Task to carry out: Only the lines from the one containing "You are a GUI" to the end of the entries should be written out, each exactly as it stands, both ends included.

*** Opening of Provided data ***

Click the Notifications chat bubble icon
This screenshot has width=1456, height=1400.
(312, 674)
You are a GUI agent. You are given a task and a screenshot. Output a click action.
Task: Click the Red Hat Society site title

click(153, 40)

*** Close of Provided data ***

Response to the exercise:
You are a GUI agent. You are given a task and a screenshot. Output a click action.
Task: Click the Red Hat Society site title

click(153, 40)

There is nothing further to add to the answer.